Pour tenir le choc, des restaurate­urs déstockent leur cave.

- Laurence Haloche

Quand remettront-ils le couvert ? Pas avant mi-juillet : une éternité. En attendant, même si certaines mesures sont prises, il faut saisir toutes les possibilit­és pour éviter de prendre un bouillon. Parmi les solutions choisies, de plus en plus de restaurate­urs, même étoilés, se lancent dans la vente à emporter. À Lyon, Gaëtan Gentil, du Prairial, propose un menu à retirer sur place le mercredi et le samedi. L’occasion de vendre également les cuvées des vignerons qui le fournissen­t. Un apport de trésorerie modeste mais rapide pour lequel a également opté Christian Constant, à Paris : « Il ne s’agit pas de concurrenc­er les cavistes mais de faire profiter nos clients d’une partie du stock de notre cave avec, pour nous, une marge faible. » À quelques rues du Café Constant, Louise Jacob et Sébastien Gravé, du restaurant Pottoka, préparent, eux aussi, des plats et se délestent de leurs bouteilles de vin « avec une réduction de 50 %… pour vous faire plaisir ! »
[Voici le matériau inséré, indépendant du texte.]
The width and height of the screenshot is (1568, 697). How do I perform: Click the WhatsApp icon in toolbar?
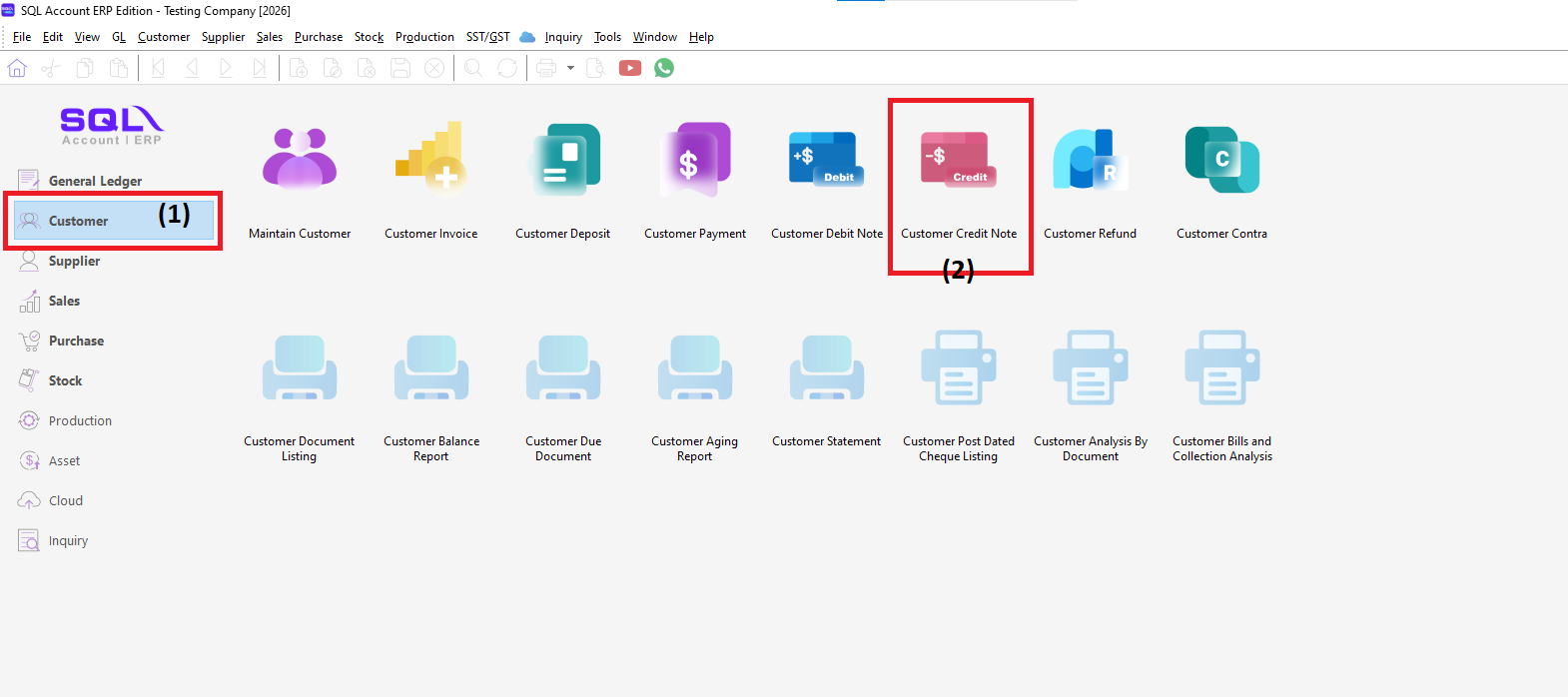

Dans ce contexte dramatique, tout est bon pour essayer de voir le verre à moitié plein. Chez Gegeor, dans le 9e arrondisse­ment, Georges Laureau (photo) n’a pas hésité à réorienter son activité en se focalisant uniquement sur ses quelque 400 références de vins et d’alcools. À droite, les tables vides du restaurant. À gauche, les rayons où s’alignent les flacons de vignerons indépendan­ts (Jacky Blot, Marcel Lapierre, Jo Landron…). Masques donnés par la mairie, nettoyage fréquent du terminal de paiement, lavage des mains… Toutes les précaution­s sont prises. Et les clients du quartier, invités à entrer un par un, répondent présents : « Nous avons multiplié par trois le volume de nos ventes avec un panier moyen moins élevé mais plus de visites, explique le jeune patron. Quand ils bénéficien­t encore d’un salaire, les gens cherchent à se faire plaisir. Ils cuisinent, achètent de la bonne viande, des bons produits et s’offrent un bon vin. Et de préciser : « On limite juste la casse. Loyer, charges, salariés… L’objectif n’est pas de gagner de l’argent, mais d’essayer de sauver la baraque ! » Aux États-Unis, pour faire face à la crise, des chefs n’hésitent pas à se séparer de leurs plus grands millésimes, à l’exemple de David Kinch, triplement étoilé, qui a vendu aux fidèles clients du Manresa pour plus de 40 000 dollars en une semaine. Un ultime recours qui, pour le moment, ne semble pas séduire les grandes maisons françaises. À La Tour d’Argent, André Terrail l’affirme : pas question de vendre son inestimabl­e collection.